Antes de que la tecnología acabara con ellas, las erratas eran frecuentes en los tiempos del papel. Como sabe todo el mundo (aunque los más jóvenes quizás no tanto) una errata era un error tipográfico que a veces cambiaba indeleblemente el sentido de una palabra o una frase, casi siempre para mejorarlas. Algunos libros las recogían al final, y en ocasiones eran tantas que tenían que editarse en un volumen adicional, como ocurrió con la obra del cardenal Bellarmine, célebre por las muchas que involuntariamente provocó.

La errata era un accidente feliz que nivelaba la alta cultura y la baja, el periódico y los folletos publicitarios, la guía telefónica y los discursos pomposos, el anonimato y la fama. Si el destino señalaba a alguien a través de una errata, no importaba si era eminente, como el cardenal, o del comercio, como aquellos hermanos López que fueron golpeados por una errata cuando decidieron anunciarse en cierto periódico que les masacró así: «Cabrones Hermanos López». Por supuesto, los López vendían carbones.

Justamente célebre es otra errata atribuida a una edición de Arroz y tartana, la novela de Blasco Ibáñez, en la que aparecía la frase más naturalista de toda su obra: «Aquella mañana doña Manuela se levantó con el coño fruncido». Blasco había escrito «ceño», pero el destino a veces es un eficaz discípulo de Zola y llega hasta los lugares más recónditos. De creer a los coleccionistas y peritos en erratas, Blasco tuvo mala suerte con ellas, pues le asediaron más allá de la muerte. Al informar de su entierro, un periódico recordó que el féretro del escritor iba «cubierto por una Señora», lo que sin duda habría sido más llamativo que ir cubierto por una Senyera, que fue lo que ocurrió.

Como sucede con los universos de las pequeñas cosas, el de las erratas también es profuso. Hay la errata eclesiástica como aquella de «el obispo padecía una encefalitis litúrgica», siendo esta «letárgica»; la errata nacionalista, «yo mamo con pasión a mi patria», que se explica sola, y la recreativa: «la señora amenazó la ceremonia cantando?», cuando solo quería amenizarla.

Hay que admitir que si las erratas son divertidas y superan en interés a los originales también forman parte de un pasado difunto y de un sentido del humor que, en general, hoy nos parece ingenuo. Porque la importancia de la errata iba unida a su condición de error definitivo, al patinazo tipográfico irreversible, a la fatalidad y a una sentimentalidad de la que estamos desconectados. En unos tiempos en que la tipografía parece un oficio, cuando se identifica, de la Edad de Piedra, la errata es un objeto melancólico, una antigualla solo apreciada por gente rara de espíritu entre poético y filatélico que quizás también fume en pipa y coleccione minucias.

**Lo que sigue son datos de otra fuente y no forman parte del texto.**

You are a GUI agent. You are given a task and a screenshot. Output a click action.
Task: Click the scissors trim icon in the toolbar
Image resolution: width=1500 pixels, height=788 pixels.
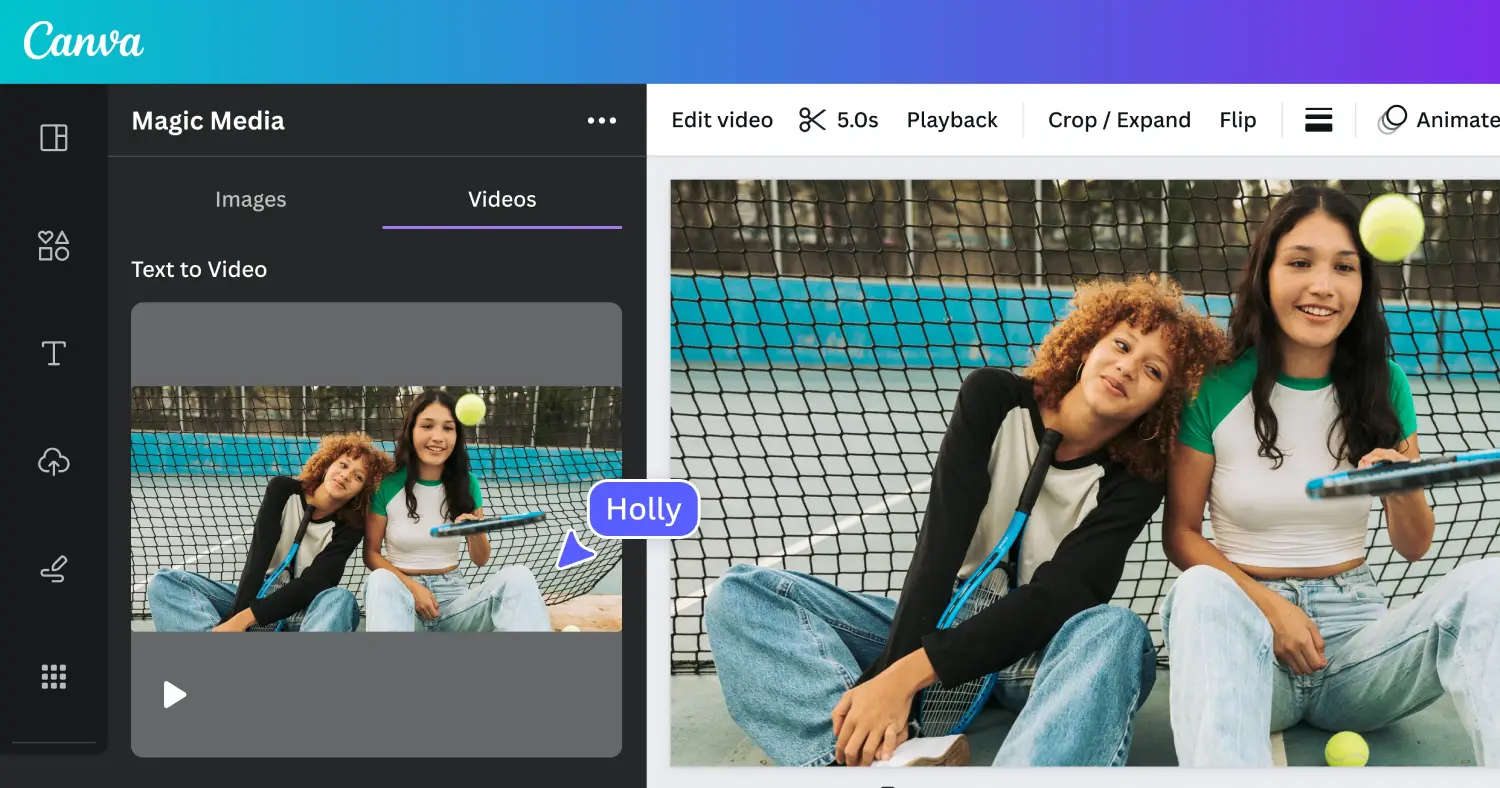[x=814, y=119]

Neruda, que fumaba en pipa y coleccionaba botellas, conchas y cosas, llamaba a las erratas «roedores furiosos». El poeta chileno (recitaba lánguidamente, como Alberti, y no se ha inventado somnífero más potente que escuchar cinco minutos a uno u otro para empezar a roncar) era un hombre sensible que combinaba el delicado espanto ante las erratas con las odas a Stalin. Lo que demuestra que las erratas no siempre son tipográficas sino que también existen otras, aunque de complicada clasificación.

Al recordar un pasado, el del siglo XX, ligado a sus erratas (esas pequeñas traiciones a la exactitud) cuesta no imaginar cómo seremos recordados: quizás nuestras erratas estén engendrándose en el vientre de la postverdad, no sean ni siquiera divertidas y a las generaciones futuras, más que ingenuos, les parezcamos, en perspectiva, gilipollas. No es difícil apostar por eso.